C’est Alma qui représentera la France cette année à l'Eurovision, après le succès du bel Amir arrivé sixième l'an dernier. Cette 62e édition du concours européen de la chanson se déroulera à Kiev (Ukraine) et a choisi pour slogan "Célébrer la diversité".
C’est la cérémonie la plus queer, le concours de chant le plus fou : l'Eurovision ! Marqué du sceau de la tolérance depuis toujours et particulièrement avec la victoire de la chanteuse Dana International ou celle de la drag queen Conchita Wurst, la compétition a une longue tradition d’accueil d’artistes LGBT. Et elles et ils lui rendent bien : les téléspectateurs gays sont souvent très assidus, se regroupent entre amis et même dans des associations de fans.
Un auteur irlandais a ainsi rejoint l'OGAE, le principal réseau d’associations de fan-clubs de ces groupes, pour un article sur la sociologie des fans de l’Eurovision pour la revue SQS Journal (spécialisé en queer studies) en 2007. Si tous les fans ne sont pas issus de la communauté gay, les homosexuels en représentent cependant la majorité, constatait-il : "Le glamour, le spectacle, sont des choses dans lesquelles les gays s'investissent pour échapper aux normes de la masculinité."
Devant 180 millions de personnes, tenues et prestations extravagantes se succèdent... Regard sur le monde et sa diversité, c’est un souffle de liberté dans la lucarne, une fois par an. Les horizons s’ouvrent !
Pourquoi l'Eurovision est si LGBT-friendly ?
L'Eurovision réunit dans une même soirée des artistes de tous pays et tous styles musicaux, qui pendant longtemps devaient chanter dans une de leurs langues nationales. C'est donc automatiquement un environnement où être un peu différent est très accepté. Une diversité dont certains critiquent le manque de qualité, mais qui plaît aux gays et à l'ensemble de la communauté LGBT qui a souvent eu à se confronter au regard des autres. Au-delà de l'aspect artistique, le côté politique du concours est de plus en plus important, ce qui permet de faire passer des messages et de représenter des groupes, des minorités ethniques, physiques et donc aussi, les diverses orientations sexuelles.
Rétro-rama
C’est en 1997 que l’Eurovision propulse son premier candidat ouvertement gay, l'Islandais Paul Oscar. Son titre n’est pour autant pas resté dans les annales.

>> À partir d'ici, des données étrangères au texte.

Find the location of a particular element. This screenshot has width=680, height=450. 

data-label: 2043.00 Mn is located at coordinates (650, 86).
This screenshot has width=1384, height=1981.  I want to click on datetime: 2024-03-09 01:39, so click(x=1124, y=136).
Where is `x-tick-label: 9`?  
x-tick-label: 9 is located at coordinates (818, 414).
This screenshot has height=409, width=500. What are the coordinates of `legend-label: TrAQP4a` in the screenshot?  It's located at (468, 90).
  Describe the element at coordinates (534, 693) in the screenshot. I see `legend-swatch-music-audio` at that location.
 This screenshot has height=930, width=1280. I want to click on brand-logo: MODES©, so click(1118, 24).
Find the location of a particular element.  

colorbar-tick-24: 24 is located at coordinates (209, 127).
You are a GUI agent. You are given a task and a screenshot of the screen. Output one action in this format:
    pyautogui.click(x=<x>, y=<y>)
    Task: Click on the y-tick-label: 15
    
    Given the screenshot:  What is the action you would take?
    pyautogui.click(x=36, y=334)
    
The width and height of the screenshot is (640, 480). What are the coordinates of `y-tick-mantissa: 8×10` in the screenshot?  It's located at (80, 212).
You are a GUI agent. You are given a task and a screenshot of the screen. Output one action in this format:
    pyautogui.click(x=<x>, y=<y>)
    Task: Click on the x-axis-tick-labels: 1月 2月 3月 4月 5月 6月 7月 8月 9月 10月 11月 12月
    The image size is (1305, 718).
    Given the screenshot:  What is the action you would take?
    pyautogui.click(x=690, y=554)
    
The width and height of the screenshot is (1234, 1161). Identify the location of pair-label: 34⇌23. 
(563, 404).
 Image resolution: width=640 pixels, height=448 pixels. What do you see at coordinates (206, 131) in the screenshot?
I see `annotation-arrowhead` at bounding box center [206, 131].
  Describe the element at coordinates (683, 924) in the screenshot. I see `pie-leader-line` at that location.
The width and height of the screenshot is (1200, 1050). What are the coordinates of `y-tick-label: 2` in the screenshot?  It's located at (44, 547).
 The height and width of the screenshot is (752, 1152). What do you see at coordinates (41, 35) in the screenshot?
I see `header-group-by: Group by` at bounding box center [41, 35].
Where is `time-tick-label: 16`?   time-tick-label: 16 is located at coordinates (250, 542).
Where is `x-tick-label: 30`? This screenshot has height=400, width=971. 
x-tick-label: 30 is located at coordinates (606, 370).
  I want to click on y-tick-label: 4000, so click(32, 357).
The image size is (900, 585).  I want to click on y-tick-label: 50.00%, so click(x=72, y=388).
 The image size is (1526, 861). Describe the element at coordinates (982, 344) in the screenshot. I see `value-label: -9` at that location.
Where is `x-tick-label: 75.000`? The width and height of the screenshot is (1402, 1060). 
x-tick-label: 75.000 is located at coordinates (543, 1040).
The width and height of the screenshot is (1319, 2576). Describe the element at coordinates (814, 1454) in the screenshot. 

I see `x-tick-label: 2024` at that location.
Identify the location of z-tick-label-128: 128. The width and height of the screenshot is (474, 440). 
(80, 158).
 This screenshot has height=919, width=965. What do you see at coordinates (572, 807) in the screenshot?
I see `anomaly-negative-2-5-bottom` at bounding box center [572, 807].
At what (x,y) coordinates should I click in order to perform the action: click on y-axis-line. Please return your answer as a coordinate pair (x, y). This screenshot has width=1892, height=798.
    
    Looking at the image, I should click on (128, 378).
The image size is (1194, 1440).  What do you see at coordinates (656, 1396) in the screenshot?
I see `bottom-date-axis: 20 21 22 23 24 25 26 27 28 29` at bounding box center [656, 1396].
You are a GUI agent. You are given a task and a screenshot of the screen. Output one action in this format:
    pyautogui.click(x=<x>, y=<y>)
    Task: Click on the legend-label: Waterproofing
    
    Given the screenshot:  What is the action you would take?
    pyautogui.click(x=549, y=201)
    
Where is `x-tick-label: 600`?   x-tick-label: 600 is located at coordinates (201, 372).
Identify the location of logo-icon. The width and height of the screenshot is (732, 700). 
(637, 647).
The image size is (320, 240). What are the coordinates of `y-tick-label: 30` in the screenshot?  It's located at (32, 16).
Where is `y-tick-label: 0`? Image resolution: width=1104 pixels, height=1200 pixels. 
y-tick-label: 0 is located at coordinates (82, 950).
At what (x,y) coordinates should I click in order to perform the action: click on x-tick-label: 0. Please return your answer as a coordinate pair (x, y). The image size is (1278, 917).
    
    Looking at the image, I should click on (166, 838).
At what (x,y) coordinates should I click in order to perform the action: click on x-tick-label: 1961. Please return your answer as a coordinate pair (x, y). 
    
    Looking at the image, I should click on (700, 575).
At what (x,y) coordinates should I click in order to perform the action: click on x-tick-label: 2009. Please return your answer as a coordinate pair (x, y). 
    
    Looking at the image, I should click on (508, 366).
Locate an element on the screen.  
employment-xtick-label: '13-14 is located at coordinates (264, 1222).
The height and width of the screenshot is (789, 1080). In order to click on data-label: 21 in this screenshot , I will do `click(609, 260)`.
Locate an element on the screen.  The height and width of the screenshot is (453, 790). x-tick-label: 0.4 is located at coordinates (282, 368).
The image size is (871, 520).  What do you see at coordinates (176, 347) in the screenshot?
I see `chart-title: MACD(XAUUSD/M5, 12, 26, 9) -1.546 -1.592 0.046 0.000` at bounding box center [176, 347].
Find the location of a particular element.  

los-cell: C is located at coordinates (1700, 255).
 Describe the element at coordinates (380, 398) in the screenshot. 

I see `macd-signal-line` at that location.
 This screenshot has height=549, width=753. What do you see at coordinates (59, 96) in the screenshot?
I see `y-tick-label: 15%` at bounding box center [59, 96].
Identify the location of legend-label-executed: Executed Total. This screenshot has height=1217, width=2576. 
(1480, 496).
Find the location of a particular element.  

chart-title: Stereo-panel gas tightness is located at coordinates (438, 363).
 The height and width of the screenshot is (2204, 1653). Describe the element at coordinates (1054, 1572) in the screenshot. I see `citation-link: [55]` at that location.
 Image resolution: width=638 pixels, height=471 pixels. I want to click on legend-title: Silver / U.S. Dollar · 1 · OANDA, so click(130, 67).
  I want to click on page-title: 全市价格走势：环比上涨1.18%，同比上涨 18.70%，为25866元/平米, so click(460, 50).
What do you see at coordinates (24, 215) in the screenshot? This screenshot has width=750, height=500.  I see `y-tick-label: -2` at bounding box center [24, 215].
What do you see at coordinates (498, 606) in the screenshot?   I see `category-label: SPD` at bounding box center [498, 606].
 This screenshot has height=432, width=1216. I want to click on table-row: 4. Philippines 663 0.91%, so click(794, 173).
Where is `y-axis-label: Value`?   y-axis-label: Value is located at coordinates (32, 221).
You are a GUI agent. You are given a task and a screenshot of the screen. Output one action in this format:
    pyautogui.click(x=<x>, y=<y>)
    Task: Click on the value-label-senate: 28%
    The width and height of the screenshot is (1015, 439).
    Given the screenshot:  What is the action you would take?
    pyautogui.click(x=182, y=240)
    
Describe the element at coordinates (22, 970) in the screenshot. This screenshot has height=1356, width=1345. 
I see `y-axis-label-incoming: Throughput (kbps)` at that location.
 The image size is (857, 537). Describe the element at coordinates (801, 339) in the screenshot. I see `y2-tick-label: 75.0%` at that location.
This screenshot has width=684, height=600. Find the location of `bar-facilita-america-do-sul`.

L’année suivante, Dana International gagne et donne l’image d’une femme trans valorisée, et élue par des millions de gens. C’est un progrès qui donne du courage aux personnes qui se sentent un lien avec elle.
En 2002, le groupe slovène Sestre ("Sœurs"), composé de trois drag queens, fait sensation.
En 2007, la Serbe Marija Serifovic remporte le concours en jouant cette fois sur le versant lesbien. Bien qu'officiellement hétérosexuelle (elle ne fera son coming out que des années plus tard), elle chante "Molitva" ("Prière", en serbe) avec une dégaine très masculine, qui contraste avec ses choristes, en talons aiguilles et très maquillées, qui se tiennent par la main.
La victoire en 2014 de Tom Neuwirth, aka Conchita Wurst, est un message tout aussi fort.
L’Eurovision, c’est aussi tous les physiques, tous les âges, tous les styles musicaux, bien au-delà de toutes les nationalités européennes (puisque que même la Russie et l’Australie sont dorénavant concernées)… Néanmoins, en 2016, le candidat israélien et ouvertement gay rapportait avoir été humilié par les autorités russes dès son arrivée à l’aéroport (nous vous en parlions ici). Cette année, pour la première fois en 62 ans, ce sont trois présentateurs masculins qui se chargeront de l’animation. Le comité organisateur est si fier de n’avoir inclus aucune femme qu’il l’a même tweeté... Une preuve, s’il en fallait, que la tolérance ne va jamais de soi et que l’ouverture est un combat sans cesse à renouveler.